Nous sommes très critiques sur les DIG (Déclaration d’intérêt général) qui pleuvent partout en France sous couvert de restauration écologique des rivières, pour plusieurs raisons :
- des cibles mal identifiées,
- la méthodologie des interventions,
- des coûts souvent exorbitants,
- l’absence de résultats significatifs en termes d’amélioration de la qualité de l’eau.
La procédure administrative
Nous observons à peu près toujours le même scénario au plan national :
– sur commande d’une collectivité territoriale et après un appel d’offres dans le respect formel des procédures des marchés publics, le donneur d’ordre désigne souvent des attributaires issus d’un même petit cercle.
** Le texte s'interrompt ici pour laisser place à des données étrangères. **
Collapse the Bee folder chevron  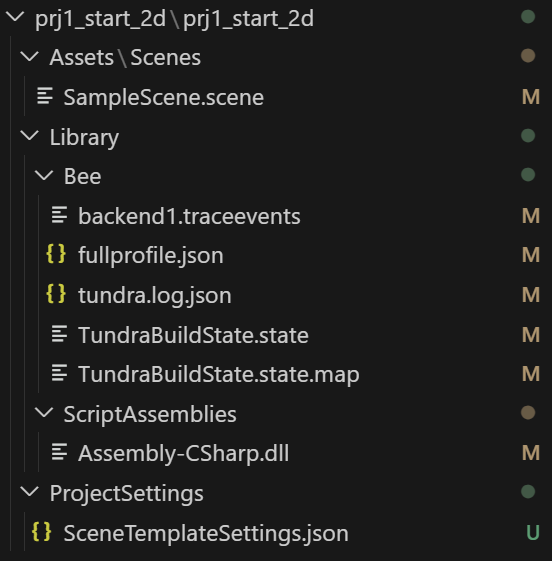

C’est impératif et rassurant de savoir a priori, que le résultat de l’étude ne remettra pas en cause la pertinence de la démarche. Côté BE (bureau d’étude) ce serait un non-sens économique de ne pas surfer sur ces mânes. Ainsi la pompe s’auto-alimente.
Ensuite, la procédure suit son cours :
-une belle lettre d’intentions du Président du Syndicat de rivière ou de la Collectivité territoriale,
-une enquête publique qui restitue dans son rapport les remarques des professionnels et des riverains directement concernés… sans au grand jamais en tenir compte,
-un commissaire enquêteur qui évite (ou ne sait pas) analyser le fond et, pour ne pas lui non plus, hypothéquer ses chances d’obtenir de futures missions… plébiscite in fine le bien fondé de la DIG en faisant un copier/coller de la lettre d’intentions,
-des services administratifs qui, pour ne pas être en reste, édictent des règles rendent parfois les travaux difficilement applicables (les exemples existent),
-et le Préfet signe,
-et l’Agence de l’eau finance.
Etat d’un cours d’eau quelques semaines après le passage d’une équipe chargée de la restauration écologique. Les travaux d’abattage ne concernaient que le sous étage le long de la berge : des brindilles qui ne gênaient personne, pas du tout les vieilles cépées de charmes penchés à 45°…dont on savait pertinemment qu’elles allaient se retrouver dans la rivière au prochain coup de vent
L’étude, l’état des lieux initial, le suivi
Le bureau d’étude retenu produit un très beau dossier. Des dizaines de pages, des cartographies couleur (cartes géologiques comprises), tout y est… sauf l’essentiel : les prescriptions précises sur la gestion du chantier, sur la restauration du cours d’eau et, surtout, l’analyse coût-avantage des solutions proposées par rapport à des alternatives ainsi que l’engagement sur des résultats mesurables…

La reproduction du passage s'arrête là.